Flanking region of coding genes (+−250 kb) that are differentially expressed between cell type transitions was intersected with the lncRNAs genomic coordinates. Mean log 2FC of lncRNA expression changes in the same comparison were plotted as a function of distance for both upregulated and downregulated coding genes (Fig. 4D).

Chromatin marks and transcription factor binding sites

ChIP-seq data for histone modifications and transcription factors mentioned in the Results section were aligned to hg19 genome with BWA-MEM. Peaks and signal tracks were calculated using MACS v254 by the FC enrichment of the binding compared to the input. For each lncRNA, a summary value of each signal track was calculated by taking the 90th percentile value in a window of +−1000 bp from the TSS. This was done to remove potential outliers and normalize for length.

Dimensionality reduction on the ChIP-seq data matrix was performed using t-SNE23. lncRNAs were separated into 10 clusters using spectral clustering with SamSPECTRAL55. For heatmap visualizations, the signal values for each feature were colored by mapping the feature value to a 0–1 range after removing the top and bottom 1%.

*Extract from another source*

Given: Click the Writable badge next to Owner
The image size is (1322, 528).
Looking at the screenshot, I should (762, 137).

Enhancers, super-enhancers, and eRNAs

Enhancers were called for NB cells and GCs separately using the H3K4me1 marks that were at least 2500 bp away from a coding gene TSS. H3K4me1 peaks that also contained an H3K27ac peak were annotated as “active enhancers”, whereas H3K4me1 peaks that did not overlap with H3K27ac peak were called as “poised enhancers”. Super-enhancer regions were called using the ROSE algorithm56,57 on H3K27ac data. Highly active enhancer regions that were merged together in a bigger region with ROSE are annotated as “super-enhancer regions”, whereas the specific enhancer peaks that lie within the general region are called “super-enhancer constituent peaks”.

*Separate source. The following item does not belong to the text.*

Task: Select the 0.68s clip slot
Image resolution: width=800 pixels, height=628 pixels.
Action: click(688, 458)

eRNAs were called by taking the TSS+−1000 bp of single-exon intergenic lncRNAs and intersecting them with the enhancer peaks. Any eRNA within 2500 bp of a coding gene TSS was excluded. Activity of an eRNA was matched to the activity level of the enhancer (inactive region or poised enhancer, active enhancer, super-enhancer) for NB cells and GCs separately.

Bidirectionality score

For a genomic coordinate G, window size of w and window count of l, two regions that flank G to the left (5′ of + strand) or right (3′ of + strand) excluding the center window were created as follows:

$$G_{{\mathrm{left}}} = \left[ {G-w \times l,\,G-w} \right],$$
$$G_{{\mathrm{right}}} = [G + w,\,G + w \times l].$$

The number of aligned reads that fall into either Gleft or Gright from forward and reverse strands were summed up to give Fleft, Fright for forward strand, and Rleft, Rright for reverse strand. A dummy count ε was added to remove the exaggerating effects of very small counts on ratios. Bidirectionality score B was calculated as

$$B = {\mathrm{log}}_{10}\left( {\frac{{R_{{\mathrm{right}}} + \varepsilon }}{{R_{{\mathrm{left}}} + \varepsilon }} \times \frac{{F_{{\mathrm{left}}} + \varepsilon }}{{F_{{\mathrm{right}}} + \varepsilon }}} \right) - \left| {{\mathrm{log}}_{10}\left( {\frac{{R_{{\mathrm{right}}} + \varepsilon }}{{F_{{\mathrm{left}}} + \varepsilon }}} \right)} \right|,$$

where the ratio of forward and reverse expression would have a local maxima around the TSS of a bidirectionally expressed transcript. A regularization term was added so that transcripts with uneven expression on forward and reverse strands could be penalized.

For each intergenic lncRNA the bidirectionality score B was calculated with w = 100 and l = 7; lncRNAs with B > 0.5 were annotated as bidirectional.

Reporting Summary

Further information on experimental design is available in the Nature Research Reporting Summary linked to this Article.